SOURCE MATERIAL ::
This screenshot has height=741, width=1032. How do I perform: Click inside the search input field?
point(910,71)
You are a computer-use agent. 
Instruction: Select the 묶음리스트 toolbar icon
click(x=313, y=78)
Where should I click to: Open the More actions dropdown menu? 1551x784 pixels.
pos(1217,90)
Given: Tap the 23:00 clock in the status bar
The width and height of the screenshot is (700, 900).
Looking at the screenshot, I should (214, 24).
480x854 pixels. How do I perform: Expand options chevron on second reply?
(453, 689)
---
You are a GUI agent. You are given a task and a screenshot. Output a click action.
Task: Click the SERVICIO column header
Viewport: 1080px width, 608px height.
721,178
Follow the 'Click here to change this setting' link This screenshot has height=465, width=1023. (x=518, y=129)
--
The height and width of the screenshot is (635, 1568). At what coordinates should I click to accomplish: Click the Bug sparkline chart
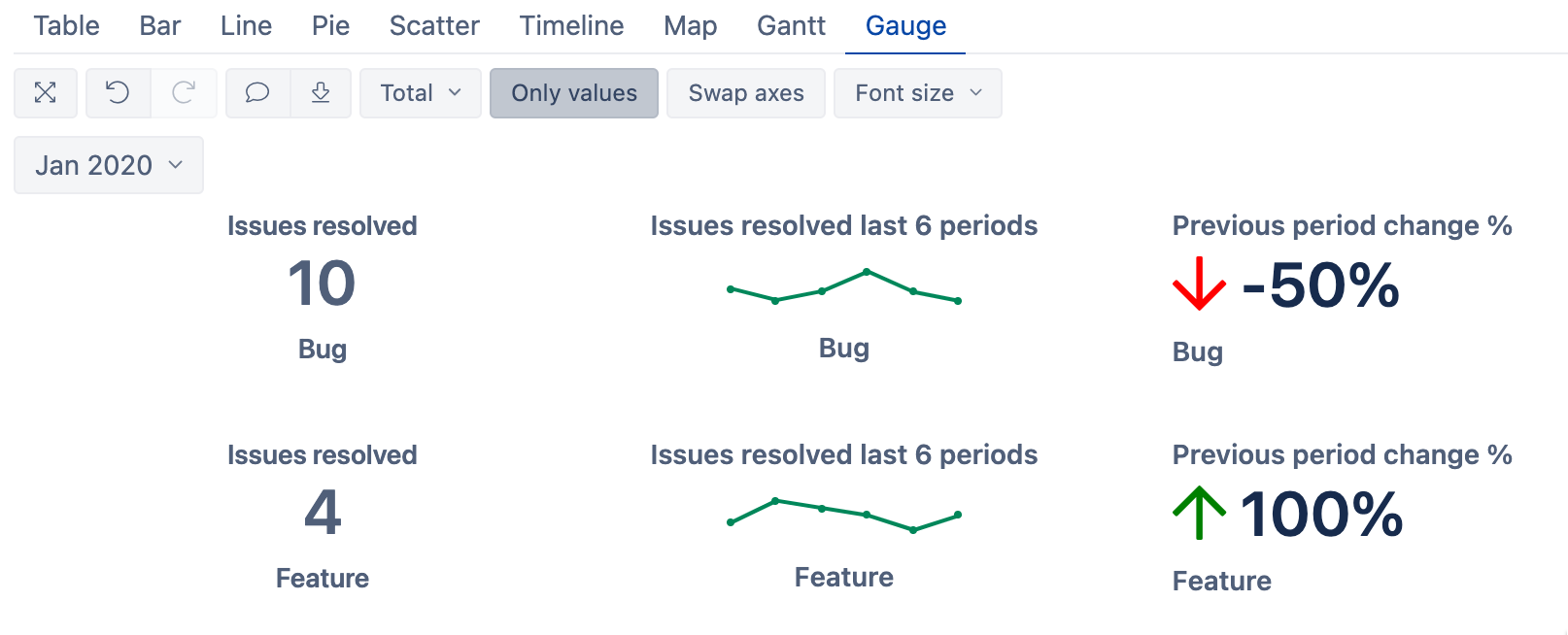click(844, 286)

GIVEN INSTRUCTION ::
Could you copy out every line in full, from the line containing "You are a GUI" down to the line containing "Follow the 'Click", and shift each answer coordinate by adding 50 to it?

COMPLETED EXERCISE ::
You are a GUI agent. You are given a task and a screenshot. Output a click action.
Task: Click the SERVICIO column header
Viewport: 1080px width, 608px height.
771,228
Follow the 'Click here to change this setting' link This screenshot has height=465, width=1023. (x=568, y=179)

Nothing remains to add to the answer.